For those of us who got into the cold water before the idea became so hot, it’s largely heartening to see so many people joining in. There is a good and growing body of research suggesting that cold water swimming (as opposed to splashing about in a warm chlorinated soup) can help people with certain mental illnesses manage their condition. There are downsides of anything enjoying a moment of massive popularity, of course: some winter swimming spots in London have been dealing with a surge in hypothermia cases in the past few years as inexperienced swimmers stay in for far too long, and, yes, there are dilettantes who pop up with fancy kit and Instagram hashtags before drifting with the current on to the next trend.
The most positive thing about the trend for swimming outdoors is that it’s starting to have a ripple effect on our environment
But the most positive thing about the trend for swimming outdoors is that it’s starting to have a ripple effect on our environment. Take the River Wharfe in Yorkshire, announced as the first river in England to become a designated bathing site. This means the Environment Agency will monitor pollution levels in the water to ensure it is safe for swimmers, following a campaign by a group of bathers who had grown concerned that sewage was regularly being discharged into an increasingly popular swimming spot.
Swimmers aren’t the only ones who will benefit from cleaner rivers. England’s watercourses are in a dreadful state, with just 14 per cent rated of good ecological standard this year. This means that very few of them indeed are good enough for flora and fauna to thrive, which goes some way to explaining why the UK is one of the most nature-depleted countries in Europe.
One of the reasons biodiversity across the UK is so poor is that we have largely lost our cultural connection to nature, with words for birds and flowers dropping out of children’s dictionaries to reflect their dwindling use, and British children having less outdoor time on average than prisoners. We do not spend enough time outside to notice how poor the environment is, and we do not really know what is natural and what isn’t any more. That’s one of the reasons people resort to calling it ‘wild’ swimming: it is so very different to the experience that most of us had of what we ‘just called swimming’ in indoor pools with lanes and chemicals and floating plasters.
Wharfe River isn’t the only one with a campaign group of swimmers who’ve seen what water companies discharging sewage and the run-off from intensive agriculture can do to wild water. In the Thames, there’s the London Waterkeeper campaign for proper monitoring of sewage outflows and of the water quality, with a long-term view to making one of the world’s most famous rivers viable to swim in like those in other European cities such as Bern. The Thames has improved a great deal in the past few decades but swimmers still come across sewage in the water on a regular basis and as a result it is not advisable to swim in the river after heavy rain.

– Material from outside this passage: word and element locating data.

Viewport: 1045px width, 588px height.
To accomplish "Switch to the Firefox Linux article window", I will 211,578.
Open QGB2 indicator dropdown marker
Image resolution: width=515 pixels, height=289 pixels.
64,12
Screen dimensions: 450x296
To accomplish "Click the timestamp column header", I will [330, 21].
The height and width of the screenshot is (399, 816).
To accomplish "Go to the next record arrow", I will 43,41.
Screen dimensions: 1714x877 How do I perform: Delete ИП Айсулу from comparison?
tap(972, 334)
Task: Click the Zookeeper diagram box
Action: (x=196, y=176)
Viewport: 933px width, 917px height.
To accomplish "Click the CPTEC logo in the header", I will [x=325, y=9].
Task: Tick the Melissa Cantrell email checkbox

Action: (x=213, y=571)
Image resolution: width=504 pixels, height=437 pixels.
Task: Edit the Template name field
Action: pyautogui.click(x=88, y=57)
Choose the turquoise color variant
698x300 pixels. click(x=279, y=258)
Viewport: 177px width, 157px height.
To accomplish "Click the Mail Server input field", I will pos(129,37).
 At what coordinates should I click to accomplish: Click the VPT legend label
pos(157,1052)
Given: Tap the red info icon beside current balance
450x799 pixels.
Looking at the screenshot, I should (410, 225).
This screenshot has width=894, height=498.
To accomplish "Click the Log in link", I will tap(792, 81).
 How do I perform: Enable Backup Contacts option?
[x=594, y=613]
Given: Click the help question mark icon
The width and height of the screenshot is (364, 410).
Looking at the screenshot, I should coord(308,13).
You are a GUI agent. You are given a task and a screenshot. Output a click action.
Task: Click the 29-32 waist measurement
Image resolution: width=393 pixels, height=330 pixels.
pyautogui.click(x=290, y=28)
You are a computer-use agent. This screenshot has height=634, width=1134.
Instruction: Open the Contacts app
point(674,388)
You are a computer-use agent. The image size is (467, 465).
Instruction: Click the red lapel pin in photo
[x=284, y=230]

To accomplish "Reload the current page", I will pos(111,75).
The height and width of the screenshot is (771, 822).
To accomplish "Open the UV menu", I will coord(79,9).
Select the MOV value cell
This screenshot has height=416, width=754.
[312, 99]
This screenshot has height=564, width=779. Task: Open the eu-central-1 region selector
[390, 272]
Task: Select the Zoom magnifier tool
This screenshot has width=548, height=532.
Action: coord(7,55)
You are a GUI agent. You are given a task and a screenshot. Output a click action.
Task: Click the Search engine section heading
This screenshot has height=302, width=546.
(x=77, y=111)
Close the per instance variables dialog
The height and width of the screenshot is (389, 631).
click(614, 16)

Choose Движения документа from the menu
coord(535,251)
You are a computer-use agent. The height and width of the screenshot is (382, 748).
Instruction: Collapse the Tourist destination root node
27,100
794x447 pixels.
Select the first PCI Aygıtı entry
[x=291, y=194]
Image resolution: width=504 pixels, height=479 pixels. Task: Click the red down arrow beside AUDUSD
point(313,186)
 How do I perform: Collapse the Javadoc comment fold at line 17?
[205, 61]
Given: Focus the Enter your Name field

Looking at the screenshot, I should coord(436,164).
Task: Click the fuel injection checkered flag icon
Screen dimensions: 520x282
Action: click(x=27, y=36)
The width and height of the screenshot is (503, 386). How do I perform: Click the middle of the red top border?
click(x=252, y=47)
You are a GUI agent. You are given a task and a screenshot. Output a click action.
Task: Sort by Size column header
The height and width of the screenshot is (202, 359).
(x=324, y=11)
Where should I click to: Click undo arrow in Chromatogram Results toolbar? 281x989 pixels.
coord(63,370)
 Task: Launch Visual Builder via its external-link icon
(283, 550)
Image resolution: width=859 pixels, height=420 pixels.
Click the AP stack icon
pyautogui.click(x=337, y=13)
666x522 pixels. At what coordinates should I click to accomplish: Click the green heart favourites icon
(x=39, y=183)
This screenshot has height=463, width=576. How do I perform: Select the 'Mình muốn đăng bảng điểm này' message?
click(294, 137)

The number of swimmers on the Thames has soared over the past couple of years too, and with that increase popularity will come more pressure to improve the water. Some of them will have joined because London swimming spots are increasingly hard to get into: the Hampstead Ponds are at the centre of a row about increased charges for swimmers, which campaigners argue are against the spirit of outdoor swimming. The Serpentine Swimming Club has had to close its membership list for the time being. People are looking elsewhere – and discovering quite how poorly we have been looking after our rivers. Hopefully the legacy of this popularity will be rivers teeming with fish and fowl and flowers, which will last far longer than the ‘dryrobe wankers’.